В этой записи, которую я умышленно беру не сокращая, отчетливо проявляется характер Вишневского, его любознательность, жадность и зоркость глаза. Я вижу, как поразил его вид разгромленного Софийского собора и как ищет он взором под инеем на стенах уцелевшую кое-где дивную фресковую роспись, сделанную еще в XI веке русскими мастерами, и тут же, внизу, под ними видит убитых и раненых немецких солдат и тщательно рассматривает, как немцы накладывают «шину» на перебитую бедренную кость раненого.
Я ощущаю в этих записях прирожденную и самовоспитанную пытливость ума Вишневского. Я поражаюсь постоянному психоанализу, поискам в окружающих его людях общечеловеческих черт и различий и вдумчивому, чисто философскому подходу к увиденному.
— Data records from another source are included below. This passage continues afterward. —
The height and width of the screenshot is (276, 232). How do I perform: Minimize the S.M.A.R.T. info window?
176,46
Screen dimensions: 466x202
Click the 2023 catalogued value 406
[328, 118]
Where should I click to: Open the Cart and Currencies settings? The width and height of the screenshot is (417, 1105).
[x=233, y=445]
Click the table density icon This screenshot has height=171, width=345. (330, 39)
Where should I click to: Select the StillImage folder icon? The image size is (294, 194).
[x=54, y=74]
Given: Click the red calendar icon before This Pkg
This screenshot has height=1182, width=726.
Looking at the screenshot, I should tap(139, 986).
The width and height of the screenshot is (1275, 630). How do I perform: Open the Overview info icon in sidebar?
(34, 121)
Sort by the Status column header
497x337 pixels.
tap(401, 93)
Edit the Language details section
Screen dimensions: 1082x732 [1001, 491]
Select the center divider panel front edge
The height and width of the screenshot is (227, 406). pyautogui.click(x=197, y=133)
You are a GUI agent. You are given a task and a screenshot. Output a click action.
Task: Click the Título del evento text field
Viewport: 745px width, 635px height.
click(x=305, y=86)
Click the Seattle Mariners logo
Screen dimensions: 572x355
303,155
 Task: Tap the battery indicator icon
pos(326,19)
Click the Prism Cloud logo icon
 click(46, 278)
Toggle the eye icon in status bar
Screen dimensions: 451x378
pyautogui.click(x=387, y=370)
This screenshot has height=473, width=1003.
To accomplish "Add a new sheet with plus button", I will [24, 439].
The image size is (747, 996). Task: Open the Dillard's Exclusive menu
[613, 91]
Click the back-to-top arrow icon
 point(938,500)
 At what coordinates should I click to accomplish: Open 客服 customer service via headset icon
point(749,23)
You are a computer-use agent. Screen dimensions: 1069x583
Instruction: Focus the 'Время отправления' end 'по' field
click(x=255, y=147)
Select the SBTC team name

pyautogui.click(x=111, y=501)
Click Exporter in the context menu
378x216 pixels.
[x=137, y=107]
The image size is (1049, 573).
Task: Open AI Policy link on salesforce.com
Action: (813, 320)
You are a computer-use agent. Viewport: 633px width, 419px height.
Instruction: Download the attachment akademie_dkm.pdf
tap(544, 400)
Надо учесть, что все это лежит за короткими, беглыми строками дневника, и только когда сам вчитаешься в его страницы по нескольку раз, увидишь всю чуткость души, неповторимость и тонкость мышления Александра Александровича.
Надо еще заметить, что за тридцать пять лет, прошедших со времени написания этого дневника, медицина, наука и техника необычайно шагнули вперед. И за этот промежуток времени произошли такие огромные изменения в бытовых и творческих условиях, что, казалось бы, многое отошло в область преданий. Может быть, так оно и есть!
Но… как раз здесь-то и хочется вспомнить, что у всякого могучего дерева, растущего вширь и ввысь, есть корни, которых мы не видим, но которые нельзя подрубать, ибо только они дают новые побеги и плоды!
Весна 1944 года застает Вишневского уже на Карельском фронте.
Вишневский уже не главный хирург фронта. Он ждет, куда его назначат. Его удручает неизвестность.